姫巫女の背後には、おっとり刀で、武具を構えて、殺気立った数名の僧兵たちが控え。シオンの背後には、機甲服に身を包み、刀剣で武装した彼の親衛隊達が、臨戦態勢で悠然と控えていた。
「どういう、意味か・・・?」
一瞬の沈黙の後、シオンは静かに彼女に問うた。白銀の髪が微かに揺れる。
それ以上、語ろうとしない彼女にシオンは殺意を込めて目を細めた。
「どういう意味かと、聞いている!」
彼の怒号と同時、周囲の均衡が僅かに崩れた。
突発的に、刹那、複数の剣の鞘走る音と、雄叫びが、その場に湧き上がる。
抜刀!
緊張に耐え切れず、僧兵達は一気にシオンに向かって踊り掛かっていた。
そこは既に必殺の間合い。逃す筈はない。しかし、事態は彼等の思い通りにはならなかった。
「下がっておれ! 下郎共が!」
シオンの一喝と同時、彼も腰の太刀を、目にも止まらぬ速さで引き抜いていた。
何人の僧兵が彼に斬り掛かっただろうか、だたの一人の切っ先もシオンの身体を捉える事は出来なかった。…届きさえもしなかった。

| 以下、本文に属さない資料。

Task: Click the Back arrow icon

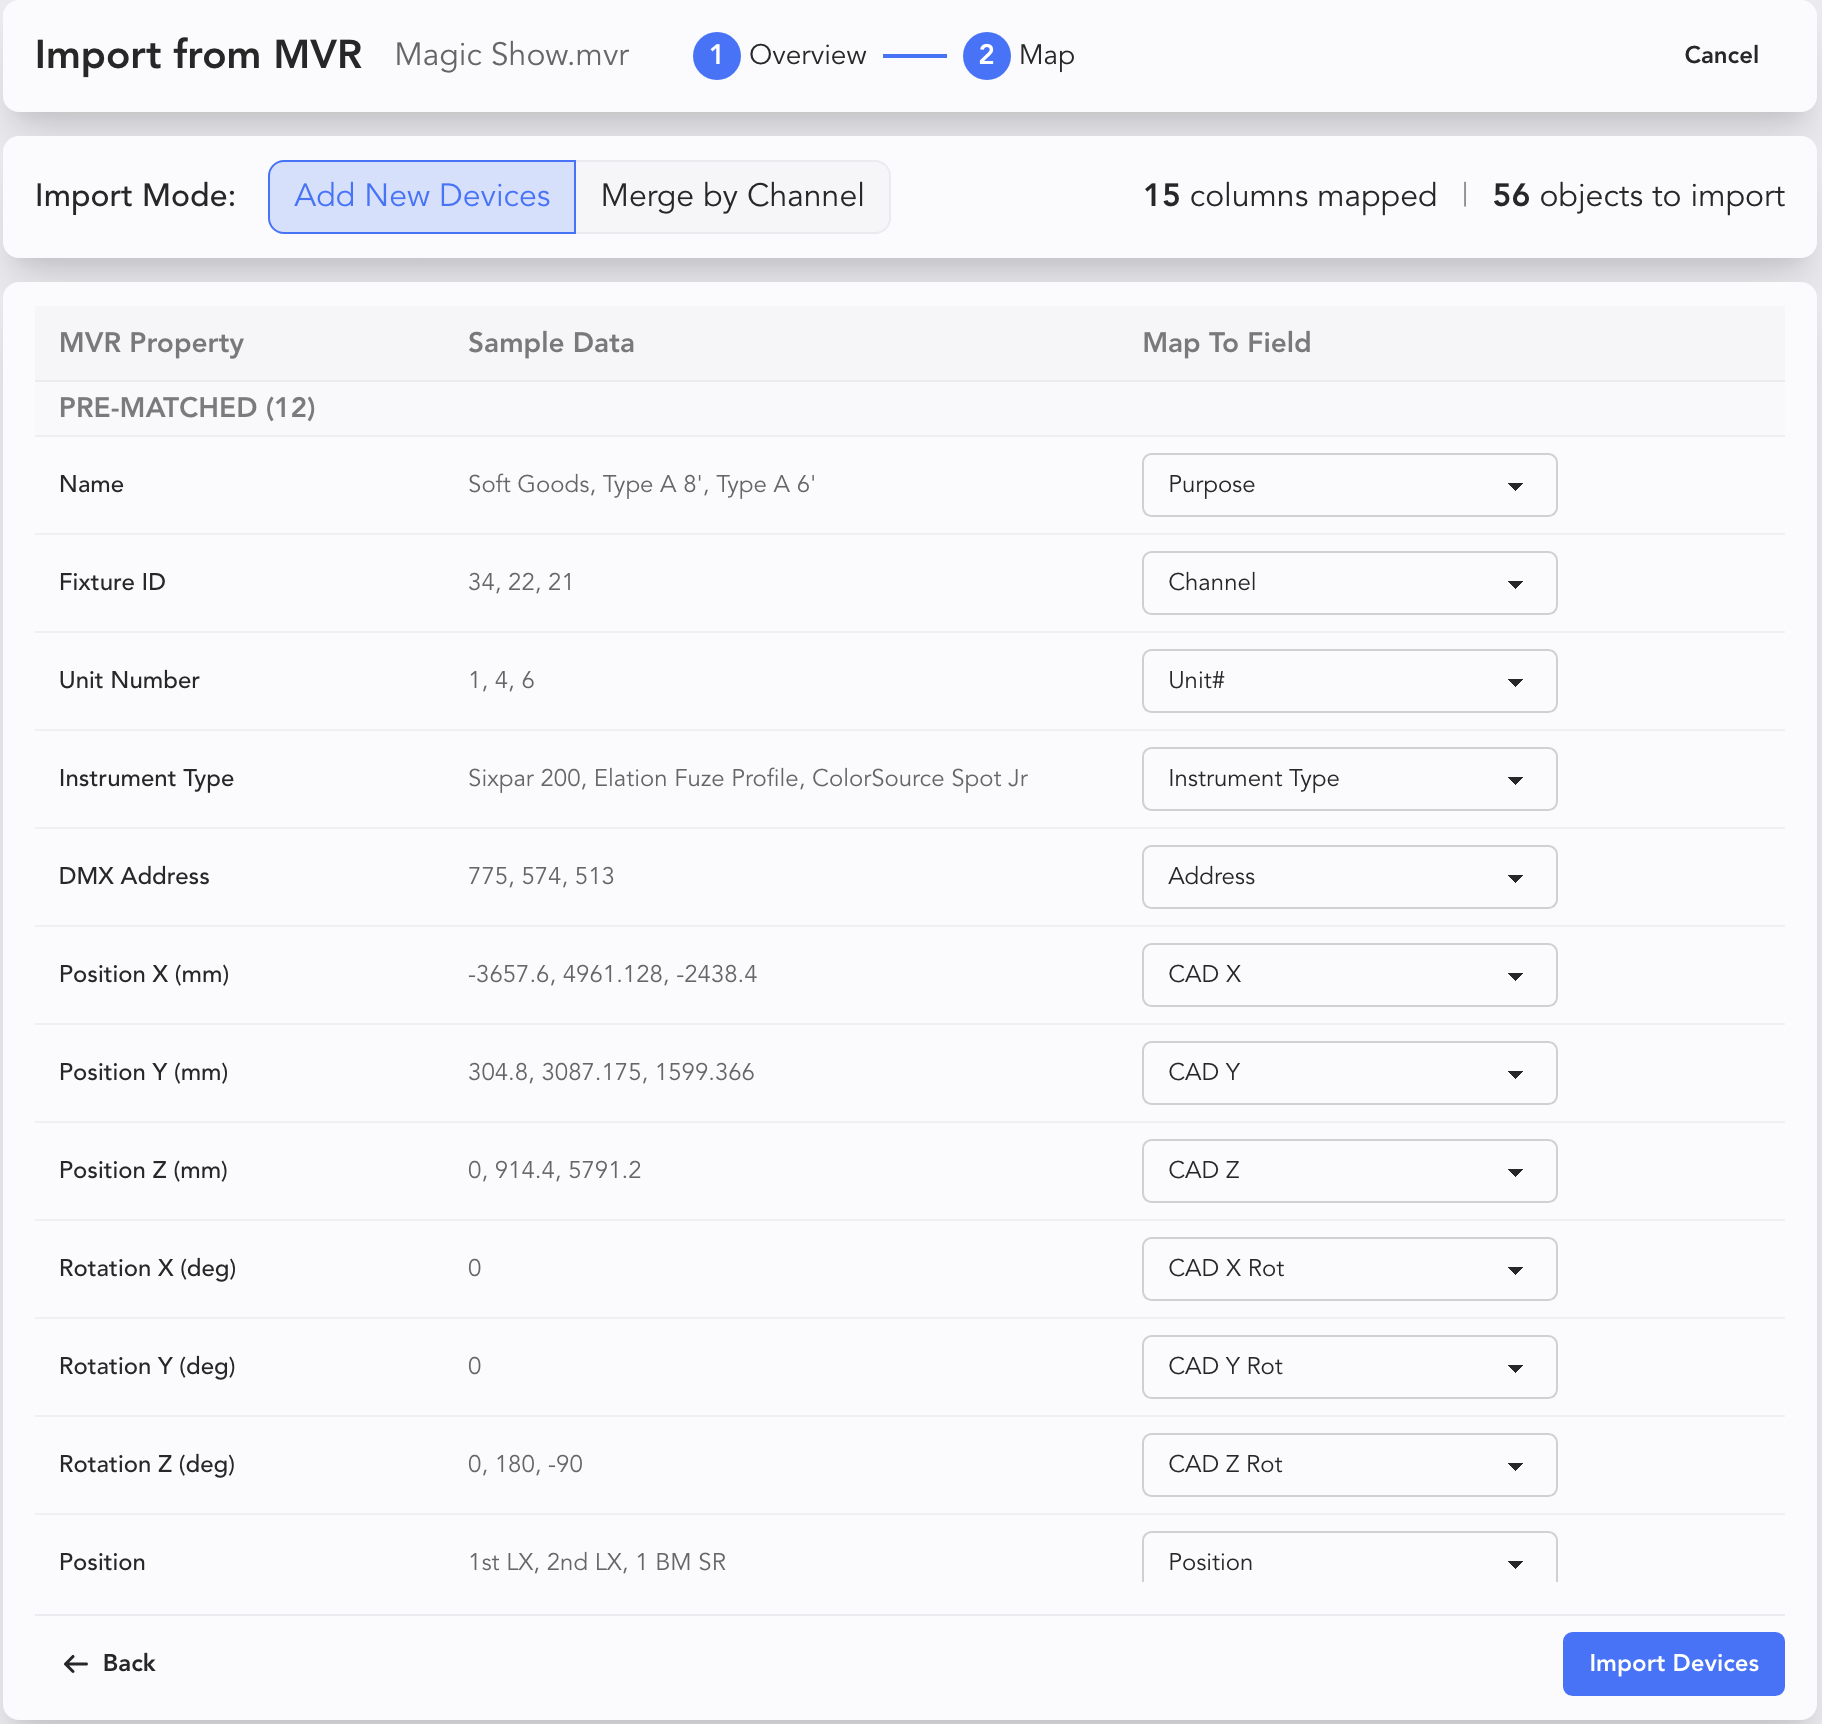Action: (x=76, y=1663)
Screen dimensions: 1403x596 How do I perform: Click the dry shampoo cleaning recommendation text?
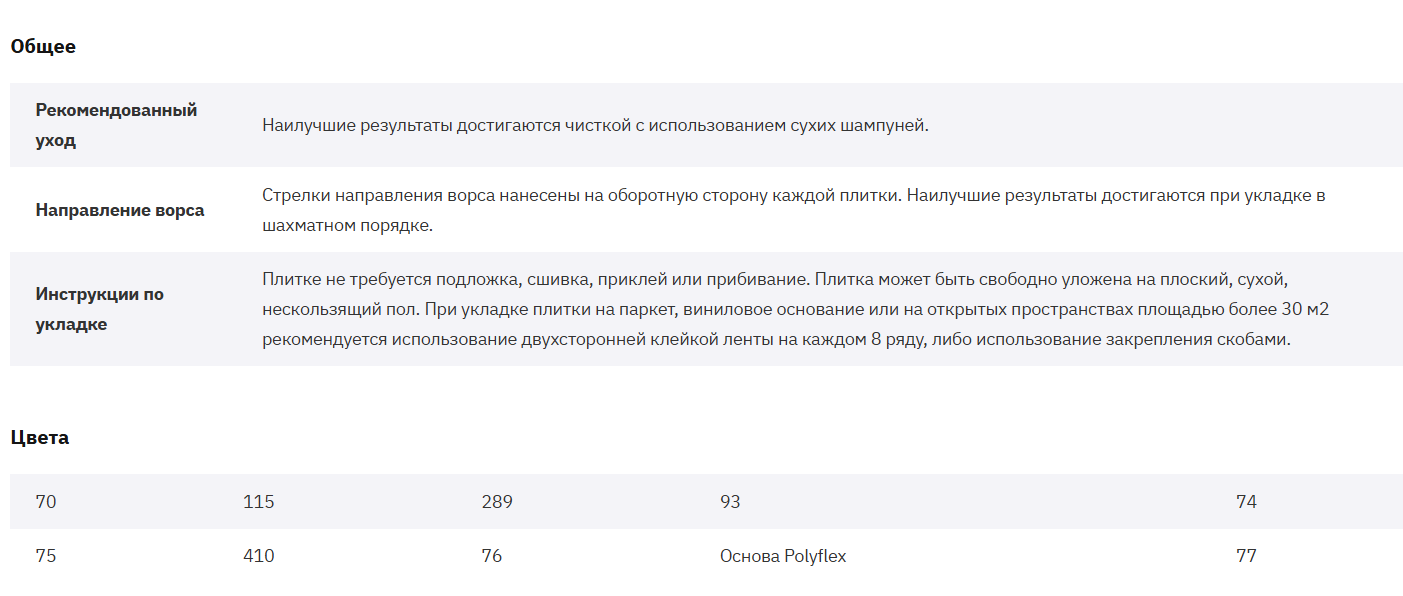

どころか、斬りかかった僧兵達は、類例無く甲冑ごと胴を薙ぎ払らわれ、血飛沫と共に、ただの肉塊と化して、冷たい石の床の上に転がって行った。
あまりも洗練された滑らかな動きに、それがあたかも公開演技では無いかと、疑う段階の優雅さであった。
舞う様に刀身が動きを止めた時、太刀の切先は、巫女の喉元を狙って突き付けられていた。しかし、彼女に追い詰められた者の悲哀は無い。反対に動揺も無い。…何かしらの反動が、まるで見受けられない。
巫女は魂を抜かれた人形の様に、相変わらず微動だに動かない。
「私が知りたいのは、そんなありふれた聖論の一説ではない。言え、『ロココの魂』はどこにある。…『ロココ』聖論末章。『ロココの巫女は神聖唯一にして、ロココの魂への道標なり。』 残りの選択は貴女に任せよう。しかし、私が僅か一歩を踏み出すだけで、貴女を容易に屠れることを、常に考慮に入れておくが良ろしかろう…。」
淡々と舞台の台詞回しの様にクドイが、どこか勝ち誇ったようなシオンの声。
巫女は、悠然と、それに応えて問う。
「シオン。『シディア』をして『西方』の王たる貴君に問う。父を殺し。母を売り。自らの民を血の海に沈めて、尚、更に『ロココの魂』を探り出し、これ以上、貴方は一体何を望むと言うのか?」
「知れたこと。誤った旧態を突き崩し、新たな秩序を作り上げる。…我が悲願でもある。」
「貴方が覇者となって?!」
「必要とあらば…」
シオンは不敵に口元を綻ばせる。
「…失格です。貴方には資格が無い。貴方に『ロココの魂』を渡す訳にはいかない」
毅然と、かつ厳かに言い放つ巫女。
「これ以上貴方と話す事はありません。速やかに『西方』にお帰りなさい。」
口調はユックリと静かだが気迫は衰えない。
「ハッ!?」
小馬鹿にする様に、シオンは愛刀の切先で巫女のベールを切り払った。
威迫に対して、姫巫女はやはり微動だにしない。
しかし、周囲には『オオッ』と喊声が起こった。
水晶の様な眼。
細く艶やかな白銀髪。
白い極め細やかな肌。
非の打ち所なく整った顔立ち。
露わになった容貌が、あまりにも人間離れして美しかったから。しかし、シオンも動じない。
「嫌だと言ったらどうする?」
詰問を続ける。巫女はしばし黙考した後で、
「ならば、仕方ありませんね・・・。」
ユックリと一歩前に踏み込んだのだった。
あまりにも自然に、殺意なく。…躊躇いもなく。
切っ先は、まるで洋菓子を切り分ける時の様に、彼女の首筋を切り裂いていった。
鮮血が噴き出す。瞬く間に、シオンの身体を赤色に染めた。
彼女の死に往く姿は、美しく清らかで、彼は終始、そこから目を反らすことが出来なかった。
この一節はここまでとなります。